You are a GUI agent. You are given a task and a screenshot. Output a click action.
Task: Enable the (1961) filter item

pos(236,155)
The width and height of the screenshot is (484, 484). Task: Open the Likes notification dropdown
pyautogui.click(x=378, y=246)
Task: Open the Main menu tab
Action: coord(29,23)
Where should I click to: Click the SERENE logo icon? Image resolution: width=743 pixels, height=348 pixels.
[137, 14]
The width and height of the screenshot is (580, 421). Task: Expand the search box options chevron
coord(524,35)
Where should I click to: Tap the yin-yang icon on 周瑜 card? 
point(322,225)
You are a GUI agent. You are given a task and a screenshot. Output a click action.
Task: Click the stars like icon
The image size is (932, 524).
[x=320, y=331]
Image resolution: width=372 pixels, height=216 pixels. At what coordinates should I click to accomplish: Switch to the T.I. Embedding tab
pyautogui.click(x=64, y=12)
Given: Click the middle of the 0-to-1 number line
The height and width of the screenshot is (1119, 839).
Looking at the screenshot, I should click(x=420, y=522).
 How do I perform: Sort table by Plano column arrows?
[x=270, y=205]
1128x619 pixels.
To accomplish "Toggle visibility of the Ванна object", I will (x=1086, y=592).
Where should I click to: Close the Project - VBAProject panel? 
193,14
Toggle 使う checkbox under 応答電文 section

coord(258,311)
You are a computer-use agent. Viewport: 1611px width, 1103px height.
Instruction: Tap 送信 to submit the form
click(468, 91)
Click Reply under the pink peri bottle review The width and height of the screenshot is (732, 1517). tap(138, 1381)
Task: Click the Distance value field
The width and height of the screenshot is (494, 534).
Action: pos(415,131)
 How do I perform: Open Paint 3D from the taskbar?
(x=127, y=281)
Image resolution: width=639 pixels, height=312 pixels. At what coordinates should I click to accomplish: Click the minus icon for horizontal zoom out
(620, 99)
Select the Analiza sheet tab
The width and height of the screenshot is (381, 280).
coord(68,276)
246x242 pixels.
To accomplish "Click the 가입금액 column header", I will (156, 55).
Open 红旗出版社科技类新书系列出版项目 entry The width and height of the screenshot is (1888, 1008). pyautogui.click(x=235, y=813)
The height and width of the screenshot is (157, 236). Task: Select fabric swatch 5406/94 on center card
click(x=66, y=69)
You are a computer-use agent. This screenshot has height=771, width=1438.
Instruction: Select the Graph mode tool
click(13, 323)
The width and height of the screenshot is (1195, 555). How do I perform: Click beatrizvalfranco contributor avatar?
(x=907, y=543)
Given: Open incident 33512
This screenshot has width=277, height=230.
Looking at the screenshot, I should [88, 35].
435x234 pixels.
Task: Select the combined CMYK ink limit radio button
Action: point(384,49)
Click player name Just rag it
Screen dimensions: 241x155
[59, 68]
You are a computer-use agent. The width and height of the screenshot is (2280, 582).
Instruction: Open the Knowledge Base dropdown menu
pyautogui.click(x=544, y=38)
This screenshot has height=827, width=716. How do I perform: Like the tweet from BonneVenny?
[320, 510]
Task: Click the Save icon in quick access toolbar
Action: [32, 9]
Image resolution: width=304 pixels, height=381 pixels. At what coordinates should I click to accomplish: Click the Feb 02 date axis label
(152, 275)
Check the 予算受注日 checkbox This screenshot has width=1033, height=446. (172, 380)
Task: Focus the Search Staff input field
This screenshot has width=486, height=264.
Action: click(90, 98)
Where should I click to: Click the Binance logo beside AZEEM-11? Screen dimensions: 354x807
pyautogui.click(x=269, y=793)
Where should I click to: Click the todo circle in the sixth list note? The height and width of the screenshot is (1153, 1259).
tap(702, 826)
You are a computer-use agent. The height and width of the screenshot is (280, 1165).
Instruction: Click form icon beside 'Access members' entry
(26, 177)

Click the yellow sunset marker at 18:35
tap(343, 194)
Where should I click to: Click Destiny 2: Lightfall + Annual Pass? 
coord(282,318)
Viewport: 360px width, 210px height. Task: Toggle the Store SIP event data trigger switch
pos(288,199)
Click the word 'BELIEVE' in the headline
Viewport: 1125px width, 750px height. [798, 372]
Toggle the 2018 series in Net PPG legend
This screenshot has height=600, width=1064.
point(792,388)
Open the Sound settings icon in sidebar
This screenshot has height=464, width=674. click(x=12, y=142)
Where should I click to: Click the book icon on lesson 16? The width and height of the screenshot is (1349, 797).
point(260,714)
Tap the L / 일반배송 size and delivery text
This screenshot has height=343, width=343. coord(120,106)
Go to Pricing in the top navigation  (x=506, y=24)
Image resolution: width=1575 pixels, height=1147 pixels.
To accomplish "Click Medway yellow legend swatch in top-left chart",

===============

What the task asks
Please update the listing above by replacing "Where should I click to" with "Where do I click to" wherever it occurs, and keep every other line unchanged.

Result of the task
You are a GUI agent. You are given a task and a screenshot. Output a click action.
Task: Enable the (1961) filter item

pos(236,155)
The width and height of the screenshot is (484, 484). Task: Open the Likes notification dropdown
pyautogui.click(x=378, y=246)
Task: Open the Main menu tab
Action: coord(29,23)
Where do I click to: Click the SERENE logo icon? Image resolution: width=743 pixels, height=348 pixels.
[137, 14]
The width and height of the screenshot is (580, 421). Task: Expand the search box options chevron
coord(524,35)
Where do I click to: Tap the yin-yang icon on 周瑜 card? 
point(322,225)
You are a GUI agent. You are given a task and a screenshot. Output a click action.
Task: Click the stars like icon
The image size is (932, 524).
[x=320, y=331]
Image resolution: width=372 pixels, height=216 pixels. At what coordinates should I click to accomplish: Switch to the T.I. Embedding tab
pyautogui.click(x=64, y=12)
Given: Click the middle of the 0-to-1 number line
The height and width of the screenshot is (1119, 839).
Looking at the screenshot, I should click(x=420, y=522).
 How do I perform: Sort table by Plano column arrows?
[x=270, y=205]
1128x619 pixels.
To accomplish "Toggle visibility of the Ванна object", I will (x=1086, y=592).
Where do I click to: Close the Project - VBAProject panel? 
193,14
Toggle 使う checkbox under 応答電文 section

coord(258,311)
You are a computer-use agent. Viewport: 1611px width, 1103px height.
Instruction: Tap 送信 to submit the form
click(468, 91)
Click Reply under the pink peri bottle review The width and height of the screenshot is (732, 1517). tap(138, 1381)
Task: Click the Distance value field
The width and height of the screenshot is (494, 534).
Action: pos(415,131)
 How do I perform: Open Paint 3D from the taskbar?
(x=127, y=281)
Image resolution: width=639 pixels, height=312 pixels. At what coordinates should I click to accomplish: Click the minus icon for horizontal zoom out
(620, 99)
Select the Analiza sheet tab
The width and height of the screenshot is (381, 280).
coord(68,276)
246x242 pixels.
To accomplish "Click the 가입금액 column header", I will (156, 55).
Open 红旗出版社科技类新书系列出版项目 entry The width and height of the screenshot is (1888, 1008). pyautogui.click(x=235, y=813)
The height and width of the screenshot is (157, 236). Task: Select fabric swatch 5406/94 on center card
click(x=66, y=69)
You are a computer-use agent. This screenshot has height=771, width=1438.
Instruction: Select the Graph mode tool
click(13, 323)
The width and height of the screenshot is (1195, 555). How do I perform: Click beatrizvalfranco contributor avatar?
(x=907, y=543)
Given: Open incident 33512
This screenshot has width=277, height=230.
Looking at the screenshot, I should [88, 35].
435x234 pixels.
Task: Select the combined CMYK ink limit radio button
Action: point(384,49)
Click player name Just rag it
Screen dimensions: 241x155
[59, 68]
You are a computer-use agent. The width and height of the screenshot is (2280, 582).
Instruction: Open the Knowledge Base dropdown menu
pyautogui.click(x=544, y=38)
This screenshot has height=827, width=716. How do I perform: Like the tweet from BonneVenny?
[320, 510]
Task: Click the Save icon in quick access toolbar
Action: [32, 9]
Image resolution: width=304 pixels, height=381 pixels. At what coordinates should I click to accomplish: Click the Feb 02 date axis label
(152, 275)
Check the 予算受注日 checkbox This screenshot has width=1033, height=446. (172, 380)
Task: Focus the Search Staff input field
This screenshot has width=486, height=264.
Action: click(90, 98)
Where do I click to: Click the Binance logo beside AZEEM-11? Screen dimensions: 354x807
pyautogui.click(x=269, y=793)
Where do I click to: Click the todo circle in the sixth list note? The height and width of the screenshot is (1153, 1259).
tap(702, 826)
You are a computer-use agent. The height and width of the screenshot is (280, 1165).
Instruction: Click form icon beside 'Access members' entry
(26, 177)

Click the yellow sunset marker at 18:35
tap(343, 194)
Where do I click to: Click Destiny 2: Lightfall + Annual Pass? 
coord(282,318)
Viewport: 360px width, 210px height. Task: Toggle the Store SIP event data trigger switch
pos(288,199)
Click the word 'BELIEVE' in the headline
Viewport: 1125px width, 750px height. [798, 372]
Toggle the 2018 series in Net PPG legend
This screenshot has height=600, width=1064.
point(792,388)
Open the Sound settings icon in sidebar
This screenshot has height=464, width=674. click(x=12, y=142)
Where do I click to: Click the book icon on lesson 16? The width and height of the screenshot is (1349, 797).
point(260,714)
Tap the L / 일반배송 size and delivery text
This screenshot has height=343, width=343. coord(120,106)
Go to Pricing in the top navigation  (x=506, y=24)
Image resolution: width=1575 pixels, height=1147 pixels.
To accomplish "Click Medway yellow legend swatch in top-left chart",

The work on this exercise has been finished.